Burning all fossil energy…
…would raise sea-level by more than 50 meters – and eliminate all ice of Antarctica
Press Release by the Potsdam Institute for Climate Impact Research
09/14/2015
Burning all of the world’s available fossil-fuel resources would result in the complete melting of the Antarctic ice sheet, a new study published in Science Advances shows. The Antarctic ice masses store water equivalent to more than 50 meters of sea-level rise. The new calculations show that Antarctica’s long-term contribution to sea-level rise could likely be restricted to a few meters that could still be manageable, if global warming did not exceed 2 degrees. Crossing this threshold, however, would in the long run destabilize both West and East Antarctica – causing sea-level rise that would reshape coastal regions around the globe for millennia to come.
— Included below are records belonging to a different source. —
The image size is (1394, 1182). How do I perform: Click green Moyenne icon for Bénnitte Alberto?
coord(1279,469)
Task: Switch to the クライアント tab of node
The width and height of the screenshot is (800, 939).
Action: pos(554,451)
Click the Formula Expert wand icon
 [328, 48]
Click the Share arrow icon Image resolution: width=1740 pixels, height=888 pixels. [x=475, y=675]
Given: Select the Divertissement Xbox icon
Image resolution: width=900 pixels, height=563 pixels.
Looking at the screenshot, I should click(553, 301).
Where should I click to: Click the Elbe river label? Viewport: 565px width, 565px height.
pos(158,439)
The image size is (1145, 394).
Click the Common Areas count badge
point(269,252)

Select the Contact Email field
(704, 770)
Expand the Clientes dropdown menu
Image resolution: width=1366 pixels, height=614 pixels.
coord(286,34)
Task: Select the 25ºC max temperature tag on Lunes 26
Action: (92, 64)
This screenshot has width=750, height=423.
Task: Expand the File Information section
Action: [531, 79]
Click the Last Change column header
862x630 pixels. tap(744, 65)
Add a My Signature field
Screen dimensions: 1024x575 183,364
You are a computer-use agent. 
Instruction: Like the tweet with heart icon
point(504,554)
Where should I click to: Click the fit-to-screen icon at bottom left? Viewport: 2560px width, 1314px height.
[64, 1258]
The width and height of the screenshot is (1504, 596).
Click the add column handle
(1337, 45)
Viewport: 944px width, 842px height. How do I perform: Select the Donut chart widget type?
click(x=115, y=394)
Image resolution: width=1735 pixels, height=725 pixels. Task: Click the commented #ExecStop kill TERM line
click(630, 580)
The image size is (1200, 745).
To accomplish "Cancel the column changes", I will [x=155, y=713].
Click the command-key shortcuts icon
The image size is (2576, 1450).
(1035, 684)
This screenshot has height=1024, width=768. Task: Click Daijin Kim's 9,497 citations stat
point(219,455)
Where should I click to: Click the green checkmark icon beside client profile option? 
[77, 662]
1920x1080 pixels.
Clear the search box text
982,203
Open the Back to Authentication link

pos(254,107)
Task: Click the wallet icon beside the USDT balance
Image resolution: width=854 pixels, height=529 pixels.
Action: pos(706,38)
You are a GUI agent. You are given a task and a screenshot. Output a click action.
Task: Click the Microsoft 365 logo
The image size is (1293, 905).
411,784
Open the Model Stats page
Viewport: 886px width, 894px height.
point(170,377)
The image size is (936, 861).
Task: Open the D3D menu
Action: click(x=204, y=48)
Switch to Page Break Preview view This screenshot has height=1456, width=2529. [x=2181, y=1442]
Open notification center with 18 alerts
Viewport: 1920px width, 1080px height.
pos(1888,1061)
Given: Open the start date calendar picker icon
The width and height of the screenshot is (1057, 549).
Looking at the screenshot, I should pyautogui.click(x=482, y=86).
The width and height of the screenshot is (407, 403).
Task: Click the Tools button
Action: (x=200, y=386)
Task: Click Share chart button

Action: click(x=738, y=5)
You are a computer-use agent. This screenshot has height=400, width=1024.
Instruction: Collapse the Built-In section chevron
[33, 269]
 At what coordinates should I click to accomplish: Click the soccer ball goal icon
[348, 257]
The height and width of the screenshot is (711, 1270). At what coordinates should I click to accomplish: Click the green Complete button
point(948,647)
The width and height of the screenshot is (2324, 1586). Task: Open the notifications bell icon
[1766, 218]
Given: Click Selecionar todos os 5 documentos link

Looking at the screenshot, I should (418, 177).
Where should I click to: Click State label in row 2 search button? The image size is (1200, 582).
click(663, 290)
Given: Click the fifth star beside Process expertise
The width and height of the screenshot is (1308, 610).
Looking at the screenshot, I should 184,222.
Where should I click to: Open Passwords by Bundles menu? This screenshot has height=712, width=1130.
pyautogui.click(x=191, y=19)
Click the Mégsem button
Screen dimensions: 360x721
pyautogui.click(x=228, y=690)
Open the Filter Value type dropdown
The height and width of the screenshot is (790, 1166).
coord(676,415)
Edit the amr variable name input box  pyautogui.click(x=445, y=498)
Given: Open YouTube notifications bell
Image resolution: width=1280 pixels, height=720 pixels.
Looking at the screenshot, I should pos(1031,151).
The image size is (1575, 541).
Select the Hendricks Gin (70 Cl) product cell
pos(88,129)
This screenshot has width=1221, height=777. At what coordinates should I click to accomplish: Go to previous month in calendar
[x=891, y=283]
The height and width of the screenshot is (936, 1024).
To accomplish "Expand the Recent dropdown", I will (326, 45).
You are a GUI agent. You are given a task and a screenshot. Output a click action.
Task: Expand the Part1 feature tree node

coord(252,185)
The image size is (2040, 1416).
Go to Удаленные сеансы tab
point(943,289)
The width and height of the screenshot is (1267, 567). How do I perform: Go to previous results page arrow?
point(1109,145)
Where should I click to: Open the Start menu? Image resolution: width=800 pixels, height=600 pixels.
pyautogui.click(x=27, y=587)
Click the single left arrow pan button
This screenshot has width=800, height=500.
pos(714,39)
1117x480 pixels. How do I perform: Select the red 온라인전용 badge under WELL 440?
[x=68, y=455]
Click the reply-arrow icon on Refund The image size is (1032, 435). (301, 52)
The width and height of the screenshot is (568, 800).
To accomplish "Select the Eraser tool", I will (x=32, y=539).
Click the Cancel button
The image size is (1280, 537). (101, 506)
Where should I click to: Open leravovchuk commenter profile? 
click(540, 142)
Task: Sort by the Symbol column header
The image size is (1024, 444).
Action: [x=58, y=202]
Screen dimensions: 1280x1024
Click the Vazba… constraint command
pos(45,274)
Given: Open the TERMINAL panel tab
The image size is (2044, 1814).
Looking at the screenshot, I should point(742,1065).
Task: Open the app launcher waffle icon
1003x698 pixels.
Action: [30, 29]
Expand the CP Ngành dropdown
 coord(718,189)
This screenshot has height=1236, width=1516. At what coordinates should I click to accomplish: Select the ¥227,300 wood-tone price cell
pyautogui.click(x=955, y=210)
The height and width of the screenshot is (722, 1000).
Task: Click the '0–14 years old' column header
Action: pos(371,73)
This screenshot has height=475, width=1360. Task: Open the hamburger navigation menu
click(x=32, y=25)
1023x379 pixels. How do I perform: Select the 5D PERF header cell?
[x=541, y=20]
The long-term risk increases with every additional tenth of a degree of warming“By using more and more fossil energy, we increase the risk of triggering changes that we may not be able to stop or reverse in the future,” co-author Anders Levermann of the Potsdam Institute explains. “The West Antarctic ice sheet may already have tipped into a state of unstoppable ice loss, whether as a result of human activity or not. But if we want to pass on cities like Tokyo, Hong Kong, Shanghai, Calcutta, Hamburg or New York as our future heritage, we need to avoid a tipping in East Antarctica,” he says.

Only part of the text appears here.